# Glass clean, polish and seal - various products



## jcooper5083 (Jun 10, 2018)

Hi all,

So as some of you will have read I picked up a two year old Mercedes E220d AMG last week and it needed protecting as I didnt buy in to the Safguard product they offer as wanted to bring the car to the finish I wanted.

In the interim of a full detail with machine polish and full strip back I needed a quick protection on the car and todays focus was the glass.
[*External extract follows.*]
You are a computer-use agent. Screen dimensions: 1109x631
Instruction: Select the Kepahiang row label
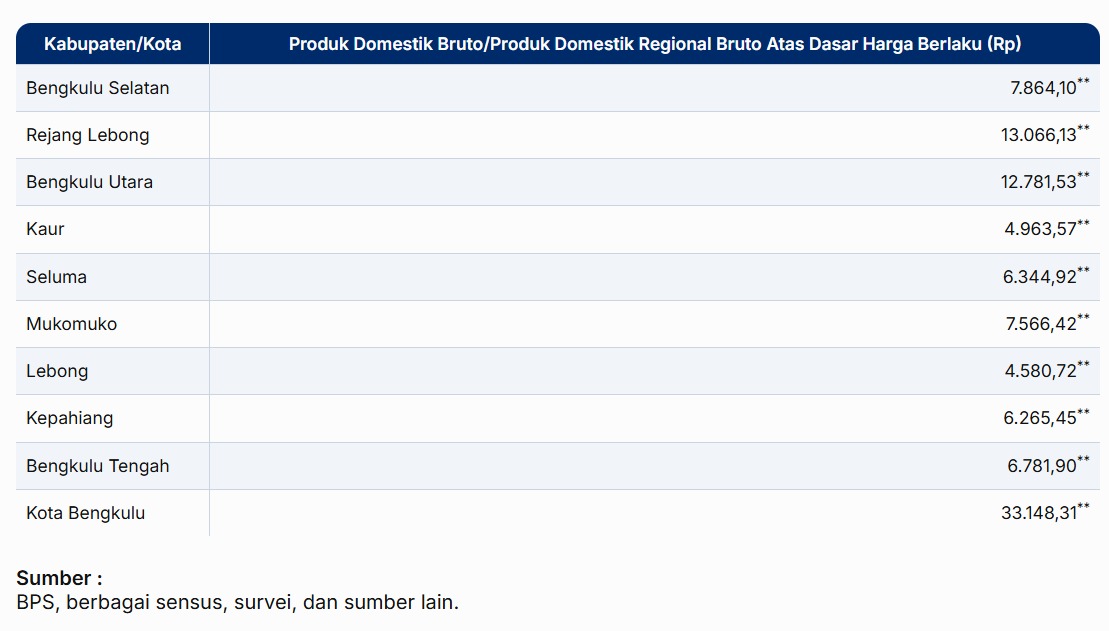pos(70,418)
Total from start to finish was around 1.5 hours

I had posted on here and recieved some great advice however as time was of the essence i pooped to Halfords this morning and picked up the following products:










Firstly the Auto Finesse glass cleaner (Crystal) I was really impressed with. Goof value for money, spread and cleaned the glass very well and dried nicely with no smears or marks left over. My only criticism would be the bottle itself and the spray lever being too small and awkward to hold and spray however this is the same across all of their spray range.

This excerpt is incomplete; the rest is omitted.